▸ **Given instruction**: Extract the records below, reproducing every line verbatim and without any alteration.

─── Listed entries

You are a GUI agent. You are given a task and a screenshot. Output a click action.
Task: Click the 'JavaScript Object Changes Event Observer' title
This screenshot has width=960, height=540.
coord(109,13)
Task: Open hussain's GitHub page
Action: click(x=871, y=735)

──────

▸ **The completed task**:
You are a GUI agent. You are given a task and a screenshot. Output a click action.
Task: Click the 'JavaScript Object Changes Event Observer' title
This screenshot has width=960, height=540.
coord(109,13)
Task: Open hussain's GitHub page
Action: click(x=871, y=735)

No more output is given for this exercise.